Je ne crois pas que vous ayez besoin de l'eau de Lausanne pour vos yeux, ils ont vingt cinq ans comme votre imagination et vos grâces. Les miens sont très vieux, et ont soufert des ophtalmies affreuses par les vents du nord et autant que par la lecture. Mais si vous voulez employer cette equ pour quelqu'un de vos amis vous n'avez qu'à me donner vos ordres, j'écrirai sur le champ à Lausanne afin qu'on en fasse partir quelques bouteilles par la voye que vous voudrez bien indiquer.
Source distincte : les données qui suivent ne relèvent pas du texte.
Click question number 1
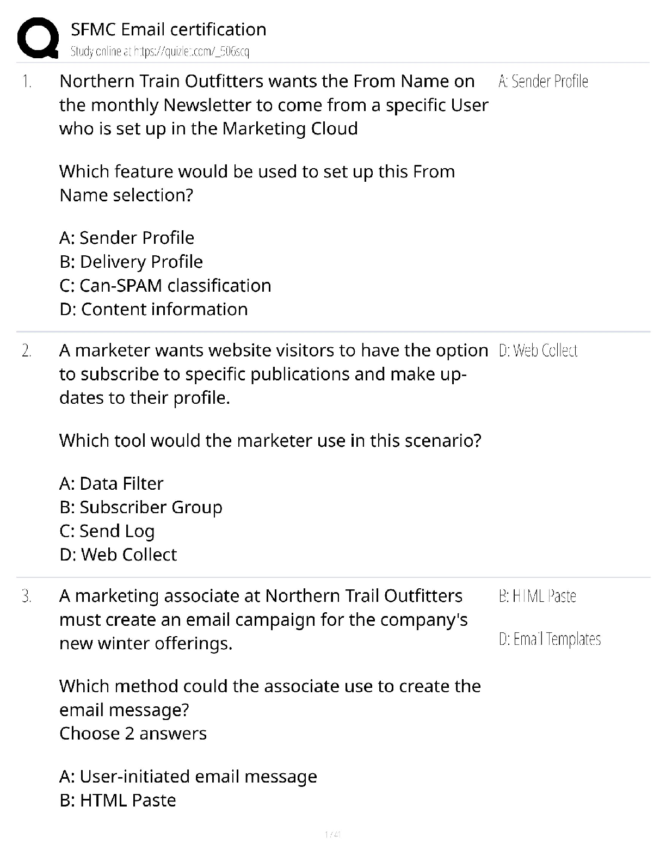This screenshot has width=666, height=862. pyautogui.click(x=27, y=82)
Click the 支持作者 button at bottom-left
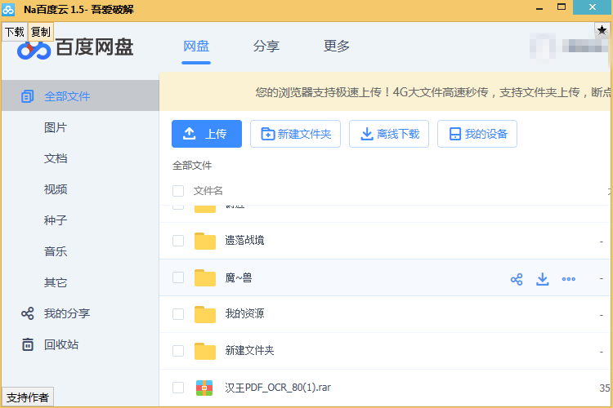613x408 pixels. click(27, 398)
Ce remède n'est bon que pour ceux qui ont des ulcères aux paupières, et n'est nullement propre d'ailleurs à rétablir l'organe de la vüe. Il luy ferait même plus de mal que de bien. Il reste encor à savoir si cette recette qui est favorable dans le printemps peut faire le même effet en hiver, ce dont je doute beaucoup.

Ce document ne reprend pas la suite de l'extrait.